If you are experiencing this problem, take heart.
Many pieces of furniture can play several roles. Tables
are probably the most adaptable of all pieces of furniture.
A few suggestions for use of a drop-leaf table are
as a dining table, lamp table, sofa table, focal point
in an entry, bedside table, or game table.
No room for the sofa table? How about using it as
a writing table, a dining room buffet or entry table?
A china cabinet doesn't need to stay in the dining
room when it crowds the room. It may create just the
drama and height you need in your living room or family
room.
Woods do not need to match, just complement each
other. If you do decide to place your china cabinet
in the family room, consider showing your collection
of pottery or brass or glass in it. Or you can even
create a bookcase out of a china cabinet.
Or maybe you now have room for the china cabinet
which you don't yet own. A bookcase can act as a china
cabinet until you find the perfect piece.
Does your grandmother's antique lingerie chest crowd
your bedroom? These chests become fine storage places
for silver, candles and linens in the dining room.
How about that extra bureau or buffet you find yourself
saddled with? Put your television on it and throw
out the TV stand. The drawers are perfect for videotapes
and CDs. Or maybe, it's the perfect lamp table to
place between two chairs.
Bureaus can work in kitchens, hallways, bathrooms
and laundry rooms. In fact, any room with enough space
will accommodate a bureau.
I recently visited some cousins in Southern California
where they showed me what they had done to an old
bureau. Years ago, my cousin had sawed off the top
half and used it in his tool shed.
Not long ago he took a good look at this piece with
its locks on each drawer and discovered Birdseye maple
under many coats of paint. He stripped it and replaced
the lid on the bottom half of the bureau.

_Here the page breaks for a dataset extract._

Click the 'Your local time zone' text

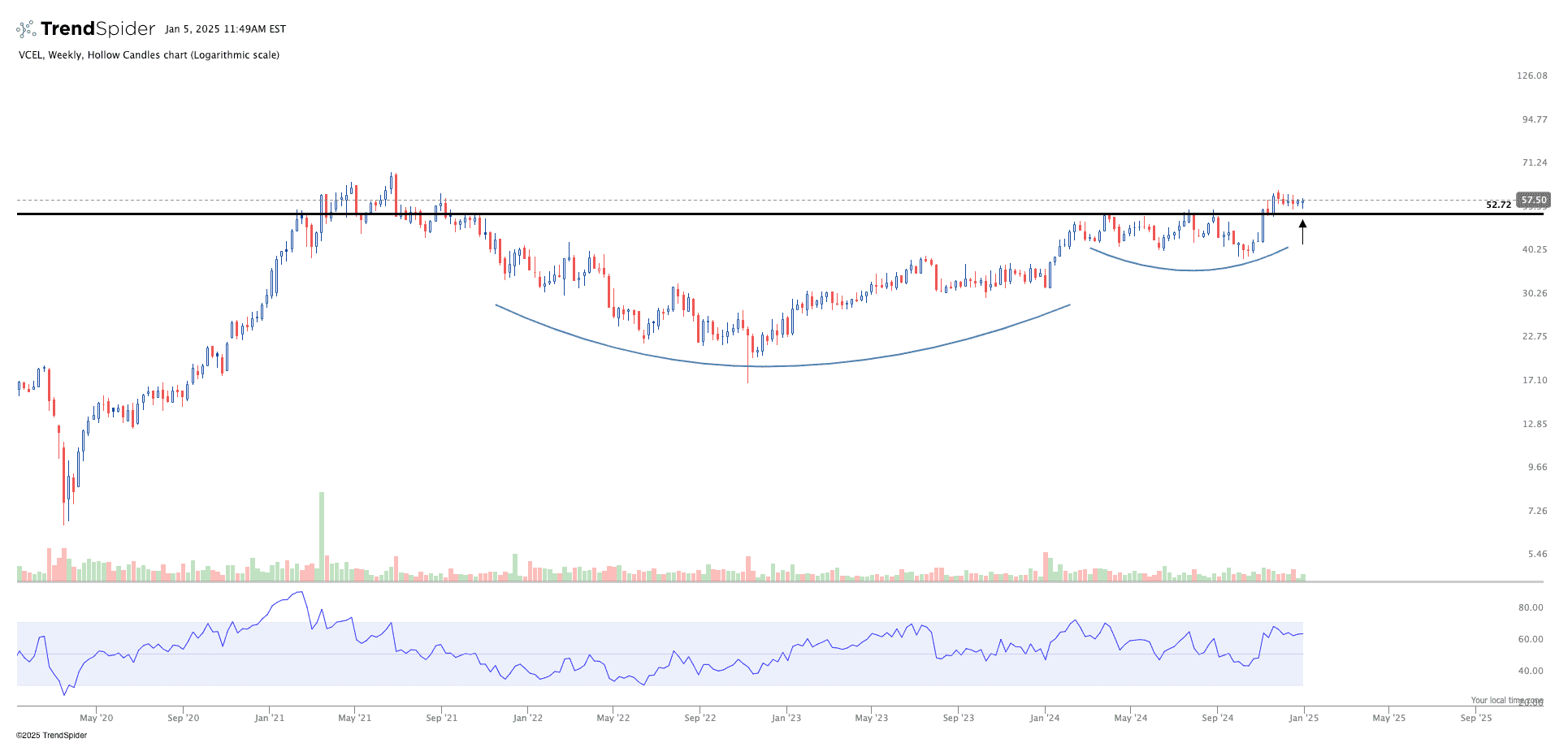pos(1506,700)
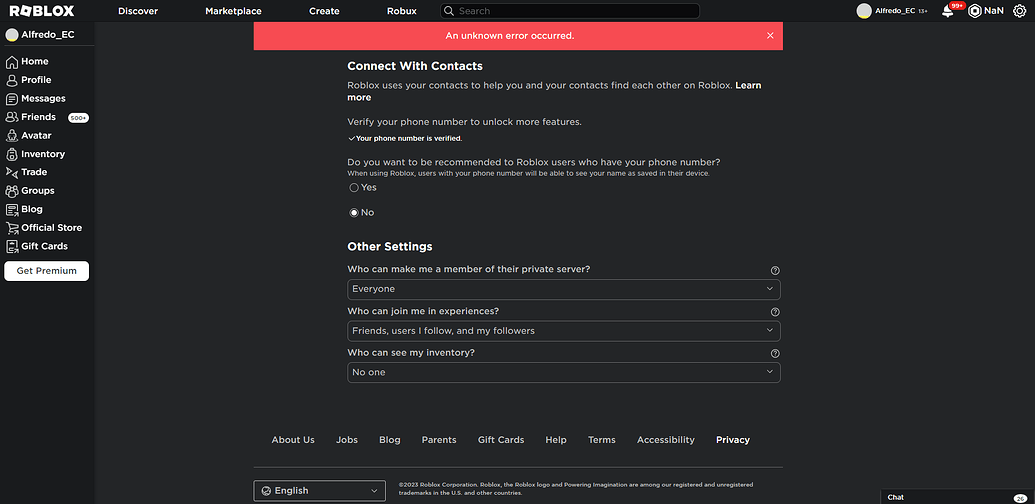Expand the inventory visibility dropdown
Screen dimensions: 1035x504
(564, 372)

This transformed bureau now serves as an eye-catching
coffee table in their family room. The two drawers
remaining in this sawed off bureau catch all their
grandchildren's toys.
In my own living room I use an old toy chest (stripped
and stained) to hold my firewood.
I have a client who couldn't bear to throw out an
old upright piano even though the insides could not
be repaired. She asked a carpenter to make it into
a very handsome desk.
Old piano stools make wonderful plant stands. And,
finally don't forget to try living room chairs in
a bedroom or vice versa. You'll find your furniture
fits perfectly in your new home, only in different
places.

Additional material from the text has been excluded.